El por qué, pudiendo, el ejército alemán no arrasó a este contingente de tropas
es uno de los muchos misterios de la II Guerra Mundial.
Nolan da por supuesto que el
espectador conoce la historia y, tras un mínimo, seco prólogo, que marca el
tono de toda la película, le sitúa en el arenal francés, en medio de la
desesperación de unas tropas que pensaban que iban a la guerra y lo que hacen
es tratar de huir de su exterminio. Marca de la casa, Nolan entrecruza tres
historias de ámbito temporal muy distinto. Por un lado, la vida durante una
semana de un soldado en esa playa, tratando de alcanzar un transporte que le
saque del continente, por otro el viaje de un día de un barco de recreo que,
patroneado por un padre valiente, su hijo y un amigo, parten desde Inglaterra y
cruzan el canal para rescatar a los pocos que puedan y, en tercer lugar, la
lucha en el aire, durante una hora, de una cuadrilla de Spifires, los aviones ingleses,
frente a los Stuka alemanes, en los cielos que anteceden a las playas
francesas.
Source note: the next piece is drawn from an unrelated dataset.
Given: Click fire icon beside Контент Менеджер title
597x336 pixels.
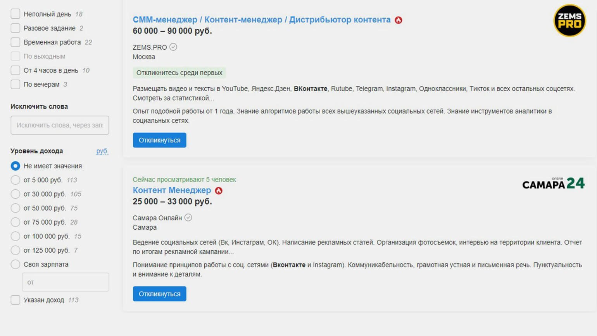Looking at the screenshot, I should point(219,191).
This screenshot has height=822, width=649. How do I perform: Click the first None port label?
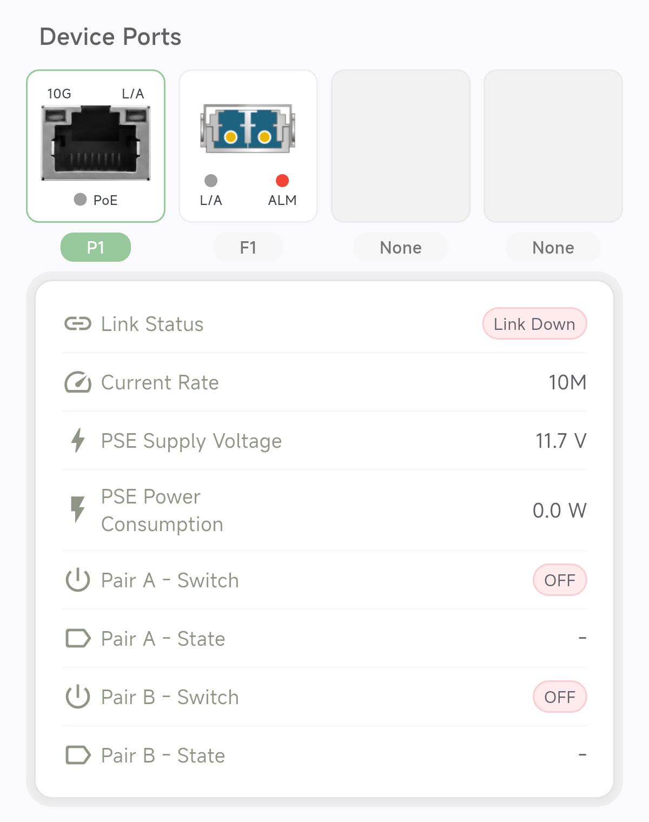click(x=401, y=248)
La distinta velocidad de los hechos que narran cada una de estas
historias parecería un obstáculo insalvable a la hora de juntarlas, pero una de
las magias del creador es suspender el tiempo, engañarnos con su velocidad de
paso, y aquí el efecto de simultaneidad que se logra es tan falso por imposible
como asombroso por verosímil. Llega un punto en el que las tres historias se
entrecruzan, casi al final, y todo adquiere pleno sentido, pero a lo largo de
todo el metraje uno no tiene la sensación de avanzar a distinta velocidad. Todo
transcurre normalmente. Es “Dunkerque” una película bélica algo inusual, como
muchos han señalado, porque no se ve al enemigo, no hay esvásticas ni tropas
nazis, sólo se le intuye y, cuando aparece, se le oye poderosamente. También es
una película sin mucha sangre. Con muertos por doquier, pero sin desgarros, sin
vísceras. Sin embargo la sensación de crueldad que transmite en todo momento es
tan cruda como si viéramos despanzurrados a cuerpos de militares cada cierto
tiempo. Es, si quieren, incuso más agobiante, porque el personaje del miedo
está presente en todo momento. Miedo angustioso en los tripulantes del barco
que caminan rumbo a lo desconocido, esperando lo peor. Miedo tenso entre los
pilotos que buscan enemigos alemanes, y que deben contar casi a mano el
combustible que les queda para poder retornar a casa y no quedarse para siempre
en el Atlántico o, peor aún, territorio europeo. Y miedo absoluto, pánico sin
fin, el que se vive en la playa, en la desesperación de casi atisbar, al fondo,
los acantilados de Dover y saber que esa mínima distancia se puede volver
infinita. Miedo que no deja de crecer entre los que permanecen en la arena, que
se coagula en forma de desesperación creciente, en suicidios, en asaltos a
barcos abandonados que se convierten en futuras tumbas, en la sensación
escondida, cuando alguno de los afortunados sube a un transporte, de que nada
es seguro hasta llegar a Inglaterra, y la certeza de que, cuando el barco
tiembla y cruje, es porque el miedo, en forma de bomba aérea o torpedo, ha
impactado contra él. El miedo, acentuado por una gran bansa sonora de Hans
Zimmer, no abandona al espectador en todo momento, y se convierte en el leitmotiv
de una cinta que, de una manera magistral, relata la absoluta crueldad y locura
que es la guerra.
El rescate de gran parte de la
tropa asediada, la huida, consentida por los alemanes, es vista como una
victoria por unos británicos que ya daban por perdidas a sus tropas. Tras ese episodio
proclamaría Churchill su discurso de “no
nos rendiremos jamás” y en la película suena una versión de Nimrod, una de
las variaciones Enigma de Elgar, para loar la bravura de la tropa y el pueblo
inglés y, de paso, para recordar el enorme, inmenso, sufrimiento que va a
sufrir el país a partir de ese momento. Sólo, con una Europa derrotada en manos
de la tiranía nazi. Es también Dunkerque una película patriótica, sí, pero que
exalta las virtudes de la libertad frente al enemigo totalitario, no las de
unas naciones frente a otras porque, como acaba diciendo el comandante
encarnado por Kenneth Branagh, “me quedo para esperar a sacar a los franceses”.